One of our members, Joshua James Harlan Fry, a 19 year old from New Brunswick, wrote this article for the 40th anniversary of abortion being legalized in Canada. On May 14th, 1969, abortion was legalized in Canada under certain conditions. In 1988, abortion was decriminalized completely, striking its reference out of the Criminal Code, leaving Canada with no laws or restrictions on abortion. We hope to see many of you on Parliament Hill on Thursday for the National March For Life. The theme this year is "Exodus 2009: A Future Without Abortion."

Just something I have been asking myself over and over again... and it's really gotten to me. People, and sadly the laws, say that a child in the womb is not a person until it's either born, or X days have passed.
This, too me, makes no sense. It brings back haunting images from times and wars past when people attacked others because they didn't look the same, or because they were different.

Take a look at all the genocides going on in the world today.
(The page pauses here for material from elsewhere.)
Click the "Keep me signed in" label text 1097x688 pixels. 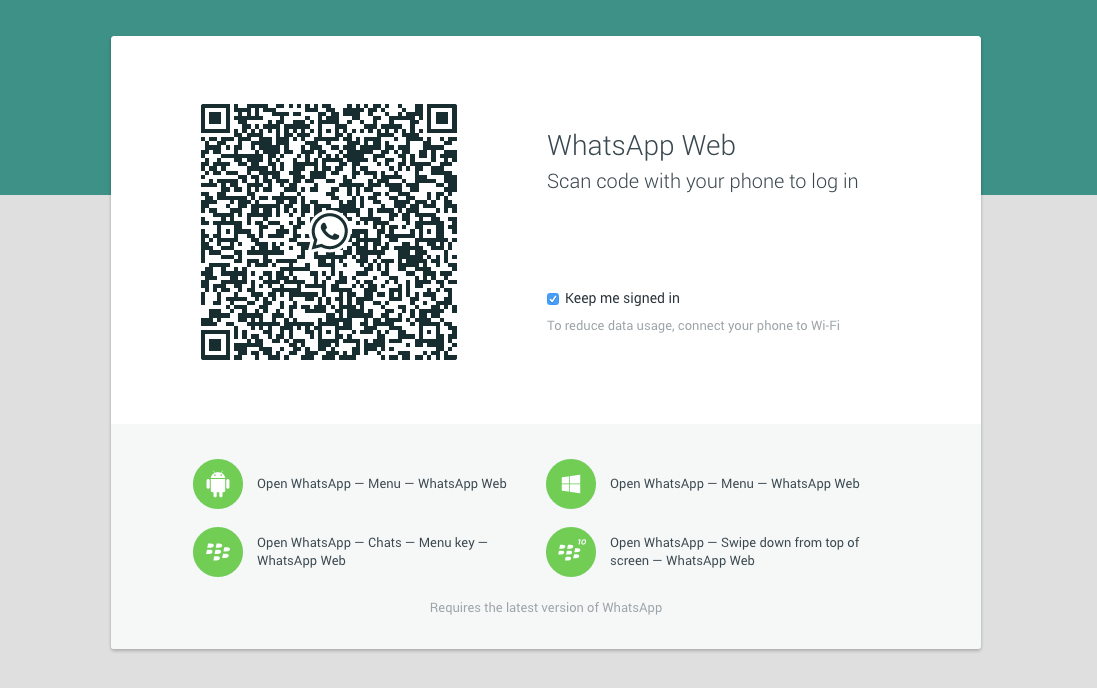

Out of hate, out of dislike for differences. Take a look at slavery in the past of African Americans. They looked different, so they were less then human, was a defense many people used. And yes this extends into World War II, into Nazi Germany. The people whom were being attacked and killed were considered less then human. They were considered weak and useless. They were not considered human by those laws.

Now let me ask you something and please bear with me until the end of this little rant, please. We, as humans, all have a few things in common. For one thing we are all different. No two humans are the very, exact, same. Even identical twins are different in some way. We have different sizes, different hair, eyes, noses, ears and skin tone. Each and every single one of our finger prints are, in fact, unique.

Now let me ask you something else. How many chromosomes do you have?
Forty-Six (46).
Now let me ask you this next question. How many chromosomes does a child in the womb have? Forty-Six (46).

So now let me ask you what makes us so different from a child in the womb then? They have the same amount of chromosomes as every other human being on earth. They have the same building blocks that we have had and we still do have. We are no different, at the very base of it, then the child in that womb.

Take a look at a pine tree seed. It's smaller then the fully grown tree, it's still a tree. It's got the material it needs to be a tree. It's never going to be anything else but a tree. It's a tree. You can look at a child in the womb the exact same way. It may not look like a fully grown human, but it's still a human.

I find it sick that people would think of children in the womb as not human at all. How does this work out, then? Did we suddenly change when we were born? Did we morph into being a human? We, from the very beginning of conception, are human. We don't suddenly change to being human once we are out of the womb or at a certain date. We are human.
You cannot say that while I was in my mothers womb that I was not a
human, because I am a human now. You cannot say I am less then human when I still have the same amount of chromosomes as I did when I was in my mothers womb.

You were never anything else but a human being. You were a human being inside the womb, you were a human being when you were born, when you first learned how to ride a bike, when you first looked at the stars, when you took your first breath. You were human. You were a part of this species here on earth when you where conceived, and you are still a human being now. What gives you the right to tell someone who will be a
human being, who will look up at the stars, someone who has the same amount of chromosomes as you, a born human being, that they are not a human? You were not some other being while you were in the womb, you were not just a blob of cells, you were not something less then human.

You were, and are, a human being. The only difference is that you made it out alive.